ENSINAMENTOS MÉDICOS NO LIVRO CHARAKA SAMHITA

Prof.Dr.HC João Bosco Botelho

As rotas comerciais regulares entre a Índia e a Grécia, descritas por Estrabão e Plinio, e a bem documentada presença dos gregos, a partir do século 4 a.C., no reinado de Dario, quando foi fundada a cidade de Barce, na região de Cirenaica, onde florescia importante núcleo de conhecimento médico, podem explicar as trocas dos saberes da Medicina entre as duas populações.

O tratado médico de Charaka Samhita, composto de oito livros, uma das mais extraordinárias produções da Medicina indiana, é apresentado em forma de um diálogo entre o mestre e discípulo, descreve impressionantes conhecimentos de cirurgias, especialmente a que utiliza um retalho de pele para a reconstrução nasal, até hoje conhecida como “retalho indiano”. Essa técnica cirúrgica é utilizada por milhares de cirurgiões no mundo, inclusive eu, em Manaus, para compor a cirurgia plástica reconstrutora após a retirada de câncer de pele da pirâmide nasal.

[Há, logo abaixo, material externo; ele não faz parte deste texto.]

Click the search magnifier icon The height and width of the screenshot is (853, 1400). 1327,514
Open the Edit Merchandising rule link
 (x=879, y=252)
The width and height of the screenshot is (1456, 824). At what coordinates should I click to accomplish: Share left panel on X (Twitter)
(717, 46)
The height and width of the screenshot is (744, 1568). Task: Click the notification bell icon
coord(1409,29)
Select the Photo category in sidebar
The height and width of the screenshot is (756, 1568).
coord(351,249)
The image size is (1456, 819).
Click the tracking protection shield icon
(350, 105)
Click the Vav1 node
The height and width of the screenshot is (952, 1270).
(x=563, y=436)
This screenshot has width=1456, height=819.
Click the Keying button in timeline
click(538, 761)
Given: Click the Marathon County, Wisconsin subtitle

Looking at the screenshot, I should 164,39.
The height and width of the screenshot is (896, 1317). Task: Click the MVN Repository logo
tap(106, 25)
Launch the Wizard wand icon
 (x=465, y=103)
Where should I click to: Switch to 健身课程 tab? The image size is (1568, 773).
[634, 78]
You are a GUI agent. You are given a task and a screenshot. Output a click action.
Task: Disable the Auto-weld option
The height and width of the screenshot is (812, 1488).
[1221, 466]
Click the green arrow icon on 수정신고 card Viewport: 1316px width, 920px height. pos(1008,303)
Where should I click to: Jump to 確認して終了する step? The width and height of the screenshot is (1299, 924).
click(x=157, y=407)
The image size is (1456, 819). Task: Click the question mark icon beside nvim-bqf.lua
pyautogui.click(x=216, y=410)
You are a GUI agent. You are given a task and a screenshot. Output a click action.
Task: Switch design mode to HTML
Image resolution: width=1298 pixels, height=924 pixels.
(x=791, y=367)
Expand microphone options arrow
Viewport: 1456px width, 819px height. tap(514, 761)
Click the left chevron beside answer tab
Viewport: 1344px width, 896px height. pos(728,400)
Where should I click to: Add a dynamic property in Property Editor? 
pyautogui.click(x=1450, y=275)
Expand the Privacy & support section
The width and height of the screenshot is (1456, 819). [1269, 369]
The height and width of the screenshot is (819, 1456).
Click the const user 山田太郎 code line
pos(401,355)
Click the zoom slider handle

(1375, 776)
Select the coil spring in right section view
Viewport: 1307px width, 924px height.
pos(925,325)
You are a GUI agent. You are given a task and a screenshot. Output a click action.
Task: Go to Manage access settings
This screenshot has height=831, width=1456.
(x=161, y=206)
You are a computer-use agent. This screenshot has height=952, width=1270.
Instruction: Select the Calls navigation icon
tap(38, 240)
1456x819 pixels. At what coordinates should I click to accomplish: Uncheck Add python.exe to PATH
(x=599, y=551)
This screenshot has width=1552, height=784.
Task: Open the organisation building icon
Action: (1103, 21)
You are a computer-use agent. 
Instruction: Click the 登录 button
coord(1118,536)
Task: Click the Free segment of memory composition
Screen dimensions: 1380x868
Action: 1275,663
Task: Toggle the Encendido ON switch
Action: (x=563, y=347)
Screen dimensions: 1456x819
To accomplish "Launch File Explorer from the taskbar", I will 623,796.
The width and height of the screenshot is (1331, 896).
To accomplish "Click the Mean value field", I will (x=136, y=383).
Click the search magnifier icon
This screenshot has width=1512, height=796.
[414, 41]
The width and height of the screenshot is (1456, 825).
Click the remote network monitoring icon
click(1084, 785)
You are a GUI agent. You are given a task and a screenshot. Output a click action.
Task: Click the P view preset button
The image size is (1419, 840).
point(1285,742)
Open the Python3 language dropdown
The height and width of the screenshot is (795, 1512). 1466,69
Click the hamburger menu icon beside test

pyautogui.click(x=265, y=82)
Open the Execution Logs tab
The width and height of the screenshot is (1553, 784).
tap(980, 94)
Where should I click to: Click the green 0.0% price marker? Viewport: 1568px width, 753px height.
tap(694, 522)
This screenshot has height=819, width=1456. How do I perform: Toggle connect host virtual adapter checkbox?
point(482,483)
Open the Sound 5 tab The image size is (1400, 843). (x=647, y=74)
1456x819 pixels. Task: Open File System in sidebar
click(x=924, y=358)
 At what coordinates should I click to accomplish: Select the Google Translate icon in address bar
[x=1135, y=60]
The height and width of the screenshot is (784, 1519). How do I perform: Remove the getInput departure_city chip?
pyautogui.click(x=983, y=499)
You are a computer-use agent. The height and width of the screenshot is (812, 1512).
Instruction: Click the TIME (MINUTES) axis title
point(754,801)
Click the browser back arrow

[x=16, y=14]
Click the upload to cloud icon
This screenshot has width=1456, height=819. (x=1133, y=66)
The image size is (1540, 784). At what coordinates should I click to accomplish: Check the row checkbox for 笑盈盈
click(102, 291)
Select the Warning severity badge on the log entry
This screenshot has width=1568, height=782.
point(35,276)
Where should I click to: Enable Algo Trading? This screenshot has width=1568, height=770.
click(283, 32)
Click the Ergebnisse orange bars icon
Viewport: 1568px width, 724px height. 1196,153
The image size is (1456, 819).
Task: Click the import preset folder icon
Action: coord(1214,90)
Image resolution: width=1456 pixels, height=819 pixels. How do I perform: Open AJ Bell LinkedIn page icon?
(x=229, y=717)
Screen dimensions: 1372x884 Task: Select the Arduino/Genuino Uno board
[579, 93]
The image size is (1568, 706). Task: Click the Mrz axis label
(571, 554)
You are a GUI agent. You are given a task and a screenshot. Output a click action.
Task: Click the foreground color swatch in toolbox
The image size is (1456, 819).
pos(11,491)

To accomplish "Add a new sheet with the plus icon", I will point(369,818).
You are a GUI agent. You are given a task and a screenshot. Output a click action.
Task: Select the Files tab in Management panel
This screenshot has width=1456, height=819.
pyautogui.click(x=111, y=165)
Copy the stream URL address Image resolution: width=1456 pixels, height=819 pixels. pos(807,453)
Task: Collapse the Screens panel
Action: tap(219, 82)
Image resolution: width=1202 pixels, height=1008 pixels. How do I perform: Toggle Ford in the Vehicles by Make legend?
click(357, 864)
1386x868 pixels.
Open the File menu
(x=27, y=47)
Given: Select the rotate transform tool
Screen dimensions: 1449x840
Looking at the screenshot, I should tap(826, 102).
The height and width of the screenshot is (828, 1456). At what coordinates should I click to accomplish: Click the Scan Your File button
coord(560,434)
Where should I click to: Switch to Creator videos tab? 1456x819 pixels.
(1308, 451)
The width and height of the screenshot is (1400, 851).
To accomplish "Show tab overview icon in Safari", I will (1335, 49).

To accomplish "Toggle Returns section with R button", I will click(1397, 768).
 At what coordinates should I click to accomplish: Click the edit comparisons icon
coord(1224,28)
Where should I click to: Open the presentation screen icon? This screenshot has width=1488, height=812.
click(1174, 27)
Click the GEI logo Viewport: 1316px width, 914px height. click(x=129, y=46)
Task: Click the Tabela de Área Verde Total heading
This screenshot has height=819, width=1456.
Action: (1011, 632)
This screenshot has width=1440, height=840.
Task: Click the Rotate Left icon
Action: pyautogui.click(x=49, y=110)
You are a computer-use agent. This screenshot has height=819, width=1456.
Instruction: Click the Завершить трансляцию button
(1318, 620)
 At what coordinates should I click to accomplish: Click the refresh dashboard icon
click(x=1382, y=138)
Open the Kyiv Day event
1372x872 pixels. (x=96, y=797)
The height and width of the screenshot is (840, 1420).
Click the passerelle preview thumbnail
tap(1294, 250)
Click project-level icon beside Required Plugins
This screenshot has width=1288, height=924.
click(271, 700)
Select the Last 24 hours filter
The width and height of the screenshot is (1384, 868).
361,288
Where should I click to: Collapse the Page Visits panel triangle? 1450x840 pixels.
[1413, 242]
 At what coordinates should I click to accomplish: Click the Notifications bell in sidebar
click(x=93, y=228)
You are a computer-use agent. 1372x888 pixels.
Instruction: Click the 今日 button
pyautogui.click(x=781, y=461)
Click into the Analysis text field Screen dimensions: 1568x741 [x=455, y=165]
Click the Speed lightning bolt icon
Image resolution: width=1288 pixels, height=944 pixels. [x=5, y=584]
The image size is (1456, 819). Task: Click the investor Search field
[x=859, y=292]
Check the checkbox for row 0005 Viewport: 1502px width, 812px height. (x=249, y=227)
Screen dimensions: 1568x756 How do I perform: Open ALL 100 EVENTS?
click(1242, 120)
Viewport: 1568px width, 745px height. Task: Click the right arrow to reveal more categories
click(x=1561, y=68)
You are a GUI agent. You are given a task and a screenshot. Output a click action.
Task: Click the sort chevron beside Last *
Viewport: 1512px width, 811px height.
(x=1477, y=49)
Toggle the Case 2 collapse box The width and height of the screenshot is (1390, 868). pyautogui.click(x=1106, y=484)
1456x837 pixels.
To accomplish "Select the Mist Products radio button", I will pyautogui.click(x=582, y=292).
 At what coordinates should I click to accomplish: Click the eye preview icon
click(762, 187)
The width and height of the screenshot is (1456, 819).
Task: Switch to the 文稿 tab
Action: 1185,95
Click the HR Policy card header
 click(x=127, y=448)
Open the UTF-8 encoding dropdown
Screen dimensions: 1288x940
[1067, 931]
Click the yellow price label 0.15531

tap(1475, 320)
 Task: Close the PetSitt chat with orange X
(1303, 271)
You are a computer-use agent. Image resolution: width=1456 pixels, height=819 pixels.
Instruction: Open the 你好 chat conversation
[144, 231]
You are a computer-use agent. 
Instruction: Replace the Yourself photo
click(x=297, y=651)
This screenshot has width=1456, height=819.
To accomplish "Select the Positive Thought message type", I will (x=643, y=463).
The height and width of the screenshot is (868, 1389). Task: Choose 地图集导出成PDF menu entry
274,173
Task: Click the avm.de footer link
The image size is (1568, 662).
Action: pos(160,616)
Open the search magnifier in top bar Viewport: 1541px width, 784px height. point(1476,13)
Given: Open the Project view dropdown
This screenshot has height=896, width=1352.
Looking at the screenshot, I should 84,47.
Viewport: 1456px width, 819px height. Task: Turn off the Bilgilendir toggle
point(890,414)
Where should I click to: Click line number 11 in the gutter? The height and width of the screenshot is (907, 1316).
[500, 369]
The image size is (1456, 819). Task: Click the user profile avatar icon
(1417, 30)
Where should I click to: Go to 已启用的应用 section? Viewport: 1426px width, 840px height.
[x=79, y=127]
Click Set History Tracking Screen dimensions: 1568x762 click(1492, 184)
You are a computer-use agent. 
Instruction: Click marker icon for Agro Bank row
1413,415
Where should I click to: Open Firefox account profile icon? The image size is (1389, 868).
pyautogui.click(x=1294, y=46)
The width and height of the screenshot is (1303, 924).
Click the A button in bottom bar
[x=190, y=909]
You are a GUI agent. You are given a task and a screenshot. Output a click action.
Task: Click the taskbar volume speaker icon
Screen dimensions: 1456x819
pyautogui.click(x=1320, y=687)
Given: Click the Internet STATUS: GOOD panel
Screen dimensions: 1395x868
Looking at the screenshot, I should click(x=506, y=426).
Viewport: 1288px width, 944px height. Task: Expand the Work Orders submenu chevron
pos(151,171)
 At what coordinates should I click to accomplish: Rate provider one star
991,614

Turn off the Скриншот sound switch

Esse livro descrevia exame clínico, semelhante ao da Medicina grega e ao dos dias de hoje: inspeção e palpação das partes do corpo e a ausculta do coração e dos pulmões.

Várias doenças foram descritas com notável precisão, como a diabetes e a tuberculose. De igual modo, existem indícios de a malária ter sido associada ao mosquito e a peste, ao rato. Os tratamentos eram divididos:

– Clínicos: purgativos, enemas, sangrias pela flebotomia e sanguessugas, hidroterapia, banhos de vapor, inalações, com as receitas baseadas em cerca de 760 plantas medicinais, inclusive a Atropa belladona a Rauwolfa serpentina, como sedativo, usada no Ocidente até alguns anos atrás;

– Cirúrgicos: cirurgia plástica, para reconstrução nasal, fístulas anais; hemorródas; tumores no pescoço; amígdalas; drenagem de abscessos; imputações de membros; fissura lábiopalatina; hérnias; catarata; cesariana era praticada com grande precisão, para salvar a mãe e o filho; retirada de feto morto retido.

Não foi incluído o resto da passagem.